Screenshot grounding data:
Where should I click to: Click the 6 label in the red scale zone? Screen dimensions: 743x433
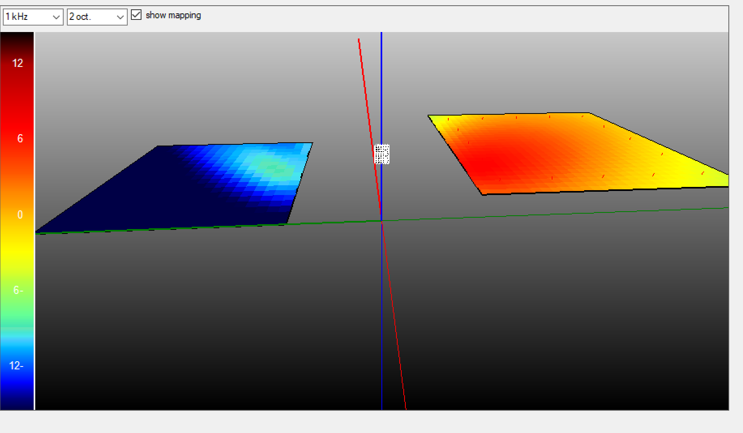[20, 139]
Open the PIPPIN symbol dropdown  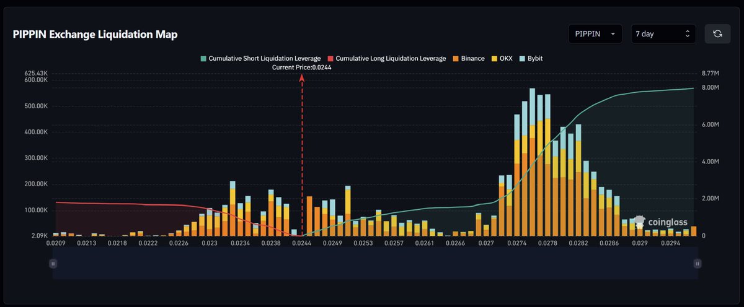pos(595,34)
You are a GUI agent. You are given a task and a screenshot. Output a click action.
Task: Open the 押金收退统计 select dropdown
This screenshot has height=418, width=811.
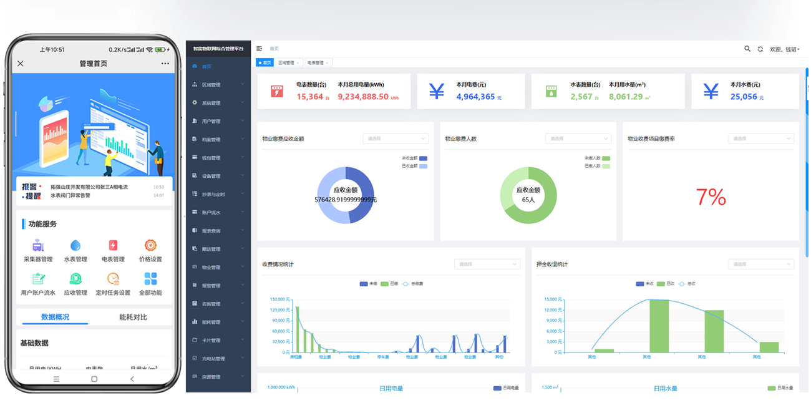pyautogui.click(x=760, y=264)
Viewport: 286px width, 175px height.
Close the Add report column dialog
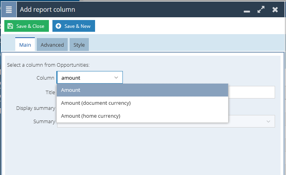pyautogui.click(x=275, y=9)
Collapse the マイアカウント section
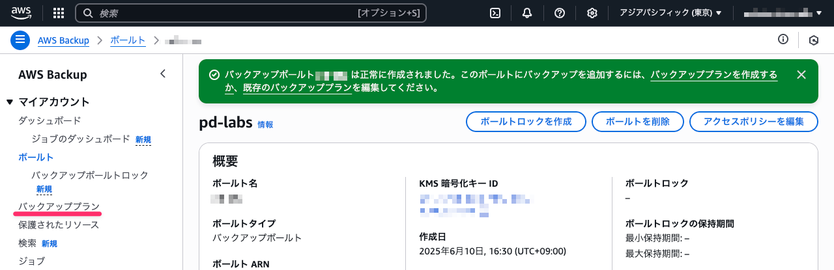The width and height of the screenshot is (834, 270). click(10, 102)
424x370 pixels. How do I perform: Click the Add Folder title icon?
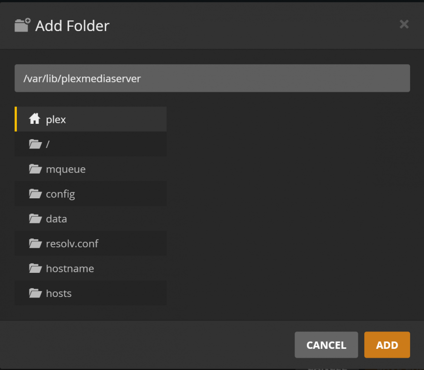point(22,25)
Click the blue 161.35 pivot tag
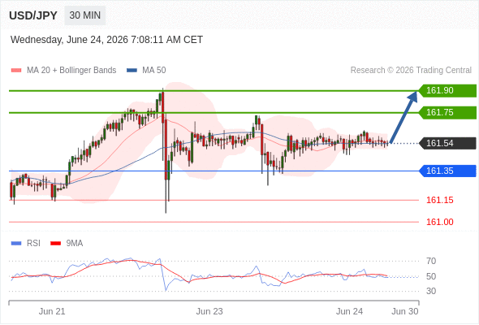 pyautogui.click(x=447, y=171)
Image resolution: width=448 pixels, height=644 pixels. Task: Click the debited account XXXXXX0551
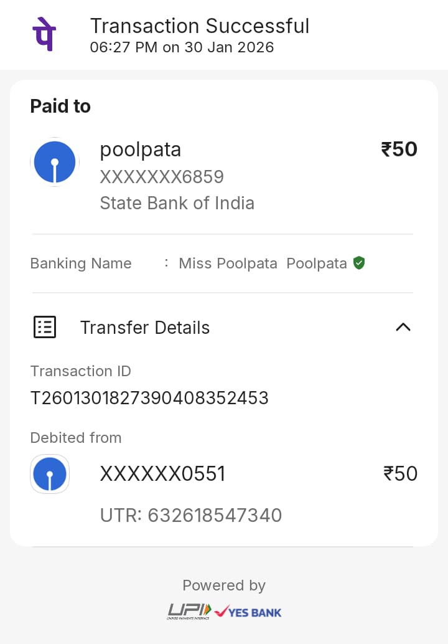(x=162, y=475)
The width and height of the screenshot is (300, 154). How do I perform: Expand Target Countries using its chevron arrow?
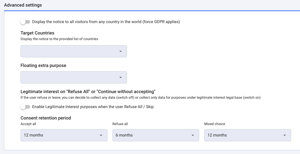coord(120,51)
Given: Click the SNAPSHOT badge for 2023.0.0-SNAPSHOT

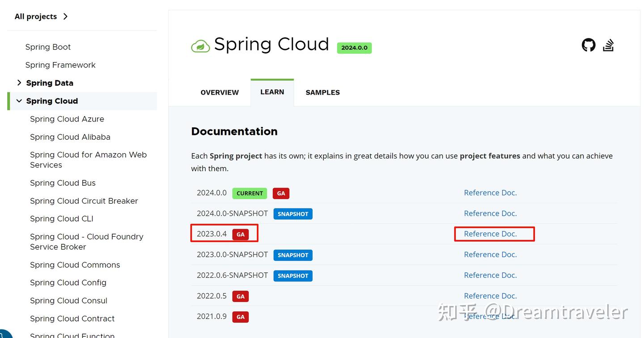Looking at the screenshot, I should point(293,255).
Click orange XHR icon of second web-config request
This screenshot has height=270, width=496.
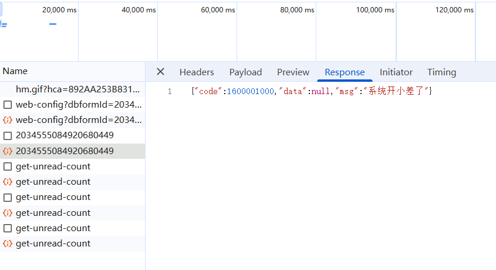pos(8,120)
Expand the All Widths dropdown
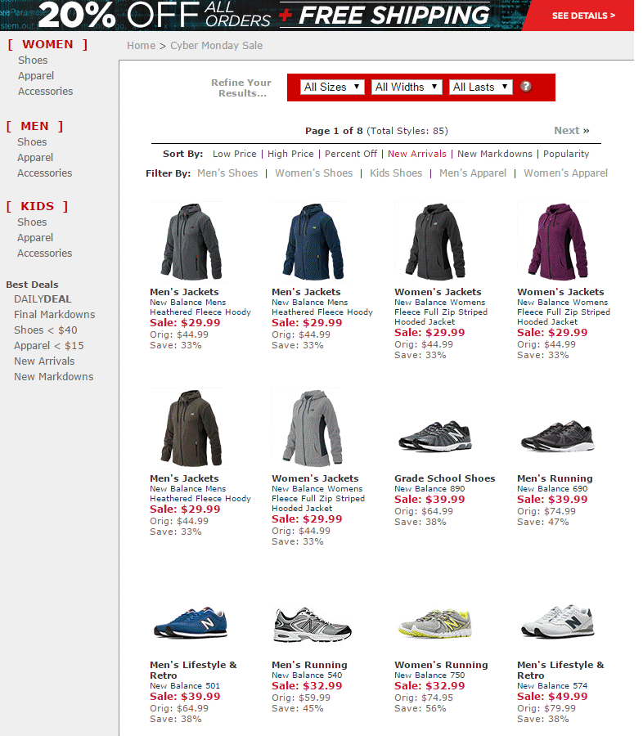643x736 pixels. [x=407, y=87]
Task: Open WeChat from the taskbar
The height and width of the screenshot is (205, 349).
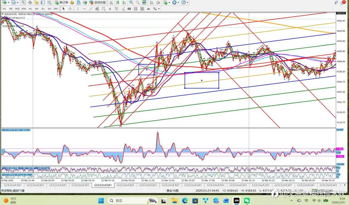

**Exercise instructions**
Word for word, output the lines from the line bearing "Task: Open the 押金收退统计 select dropdown" through the end of the records above, and only those, without the pictures.

**Answer area**
Task: Open the 押金收退统计 select dropdown
This screenshot has height=418, width=811.
pyautogui.click(x=760, y=264)
Viewport: 286px width, 175px height.
Close the Add report column dialog
pyautogui.click(x=275, y=9)
Collapse the マイアカウント section
The width and height of the screenshot is (834, 270). click(10, 102)
424x370 pixels. How do I perform: Click the Add Folder title icon?
point(22,25)
Click the blue 161.35 pivot tag
 pyautogui.click(x=447, y=171)
Image resolution: width=448 pixels, height=644 pixels. Task: Click the debited account XXXXXX0551
(x=162, y=475)
The width and height of the screenshot is (300, 154). How do I perform: Expand Target Countries using its chevron arrow?
coord(120,51)
Given: Click the SNAPSHOT badge for 2023.0.0-SNAPSHOT

Looking at the screenshot, I should point(293,255).
Click orange XHR icon of second web-config request
This screenshot has height=270, width=496.
pos(8,120)
Expand the All Widths dropdown
643x736 pixels. [x=407, y=87]
Task: Open WeChat from the taskbar
The height and width of the screenshot is (205, 349).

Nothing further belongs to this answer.